Strisce blu, si va in tribunale: la Tercoop chiede 521mila euro

7 Maggio 2023

L’ex gestore cita il Comune per la cancellazione arbitraria dei parcheggi e per i mancati risarcimenti Prima udienza fissata al 19 settembre, la giunta approva la delibera per respingere le contestazioni

TERAMO . Le “strisce blu” restano un tema spinoso per il Comune. La prossima amministrazione, qualunque sia quella che si formerà per effetto delle ormai imminenti elezioni, si troverà tra le mani una patata bollente da oltre mezzo milione di euro. È la conseguenza della citazione in giudizio che l’ente ha ricevuto dalla Tercoop, che per oltre vent’anni ha gestito i parcheggi a pagamento in centro storico e rimpiazzata di recente dalla Easy Help. La cooperativa sociale guidata da Leo Iachini chiede al Comune un risarcimento da 521mila euro per mancati introiti durante la propria gestione e per altri inadempimenti, tra cui la mancata revisione tariffaria determinata da «proroghe unilaterali» dell’affidamento del servizio imposte dall’ente dal 2012 in poi.
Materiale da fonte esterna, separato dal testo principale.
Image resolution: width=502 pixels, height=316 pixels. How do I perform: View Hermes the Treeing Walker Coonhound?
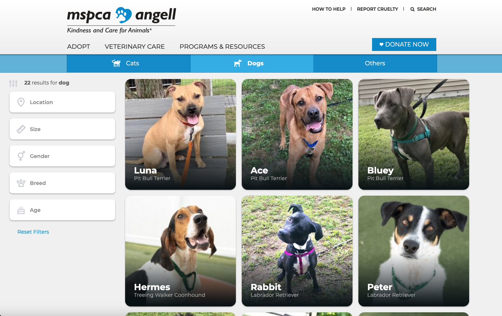pos(180,251)
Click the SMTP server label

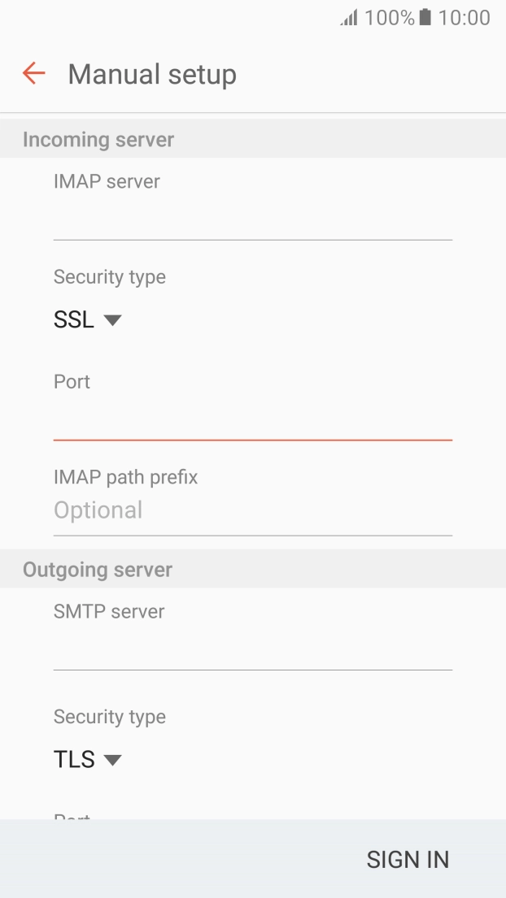(109, 611)

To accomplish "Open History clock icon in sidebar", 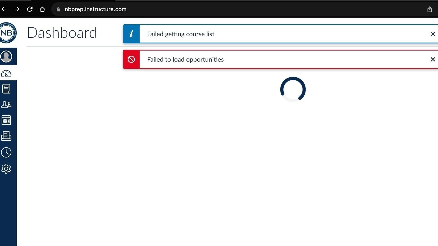I will [6, 152].
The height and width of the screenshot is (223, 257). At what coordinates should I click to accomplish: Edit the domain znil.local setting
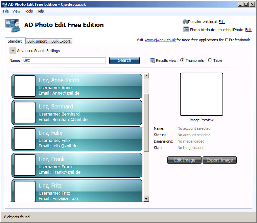click(x=221, y=22)
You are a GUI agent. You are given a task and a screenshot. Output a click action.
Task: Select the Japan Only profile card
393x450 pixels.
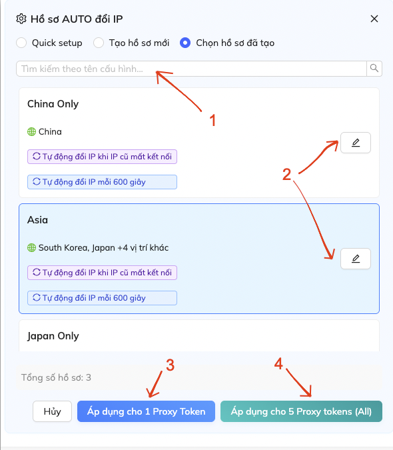click(x=199, y=335)
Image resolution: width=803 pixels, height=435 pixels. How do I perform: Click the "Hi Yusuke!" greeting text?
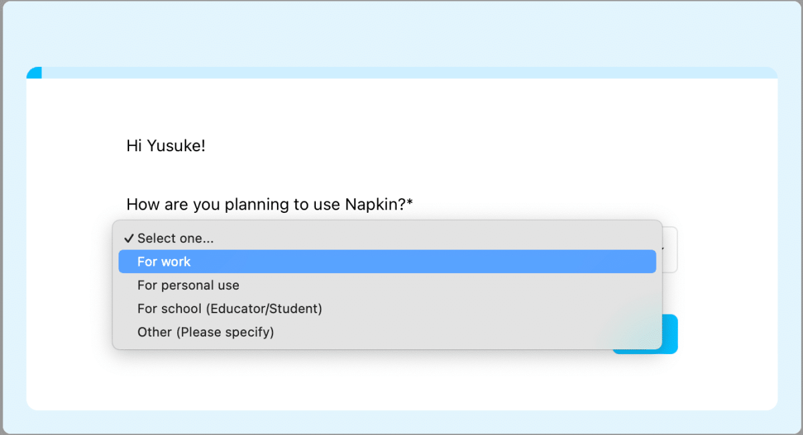[165, 146]
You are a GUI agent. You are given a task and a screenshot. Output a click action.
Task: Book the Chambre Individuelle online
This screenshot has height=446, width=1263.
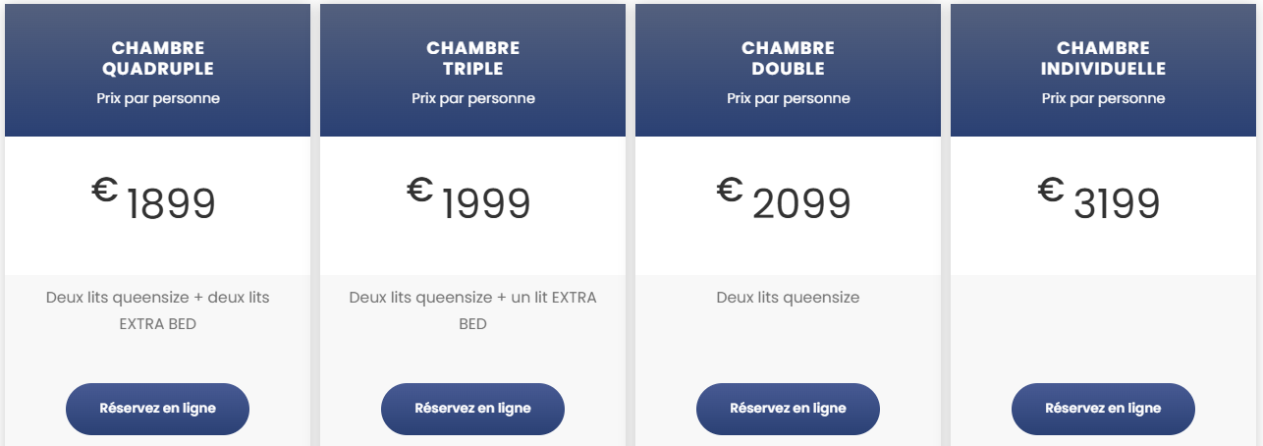pos(1103,409)
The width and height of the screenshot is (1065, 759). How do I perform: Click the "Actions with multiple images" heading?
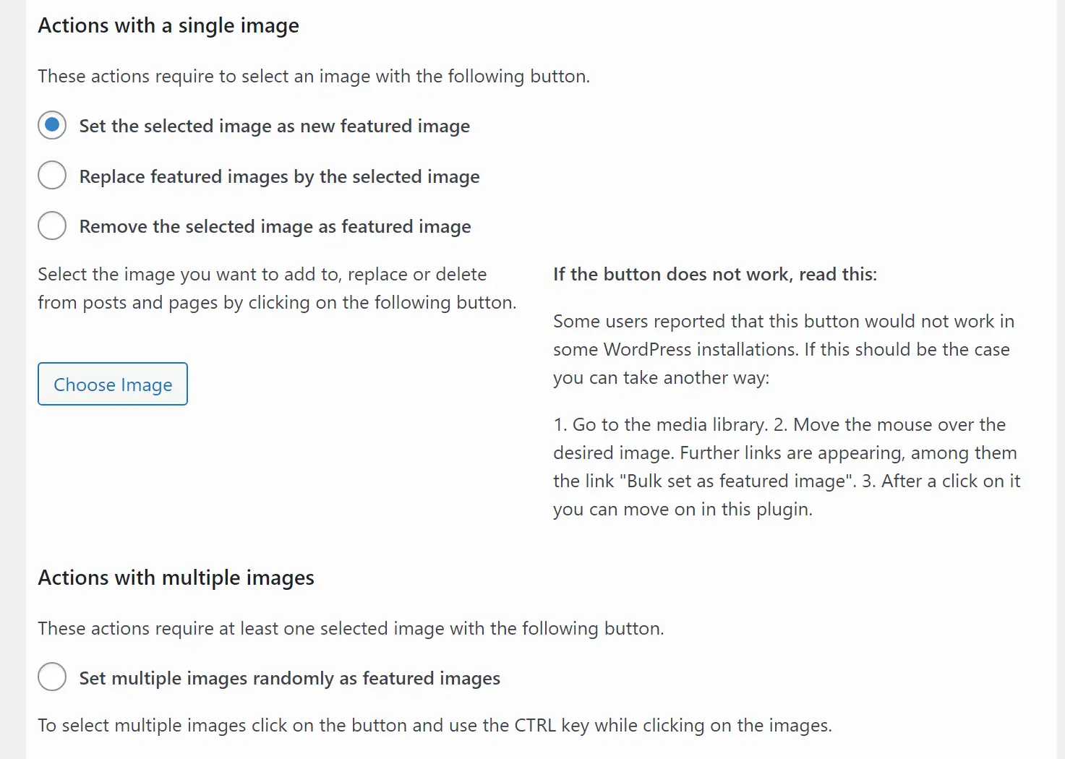click(176, 577)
All’ente viene contestata, in sostanza, la violazione del contratto, con la «costante e reiterata eliminazione degli stalli di parcheggio» mai compensata con sconti sul canone di occupazione di suolo pubblico (Cosap) pur sollecitati a più riprese dalla Tercoop.
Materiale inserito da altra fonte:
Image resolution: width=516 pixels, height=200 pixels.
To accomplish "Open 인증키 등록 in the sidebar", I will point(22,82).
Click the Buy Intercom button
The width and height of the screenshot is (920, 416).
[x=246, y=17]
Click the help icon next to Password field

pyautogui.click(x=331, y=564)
Si tratta di accuse che la giunta ritiene infondate e contro le quali ha deliberato di costituirsi in giudizio tramite l’ufficio legale del Comune. «L’ente ha legittimamente preteso il pagamento della Cosap e ha altresì provveduto al ricalcolo delle superfici a seguito della modifica del numero degli stalli», si legge nel provvedimento, «la Tercoop nel corso degli anni passati ha avviato svariate azioni contro il Comune, dinanzi alla giurisdizione amministrativa, aventi a oggetto analoghe contestazioni che hanno sempre avuto esito favorevole per l’ente». Nell’atto la giunta specifica inoltre: «In più di un’occasione l’ente ha fatto rilevare, anche mediante note scritte agli avvocati della società, che la richiesta di risarcimento dei danni formulata per la variazione del numero degli stalli non era meritevole di accoglimento, in quanto era espressamente prevista per contratto la facoltà dell’ente, per tutta la durata della concessione, di diminuire o incrementare il numero degli stalli, o spostarne i siti, fatta salva la variazione del canone dovuto dalla Tercoop al Comune».
L’udienza per esaminare il caso è stata fissata al 19 settembre, in pratica un paio di mesi dopo l’insediamento di giunta e consiglio. Il procedimento, però, rientra nella cosiddetta “riforma Cartabia”, entrata in vigore a fine e febbraio, che richiede la costituzione in giudizio entro i 70 giorni precedenti la prima comparsa in aula delle parti. Il termine scadrà a fine mese, nel pieno del post-voto e della formazione della squadra che affiancherà in sindaco eletto, per cui la giunta ha messo le mani avanti dando il via libera alla procedura per rappresentare l’ente in tribunale.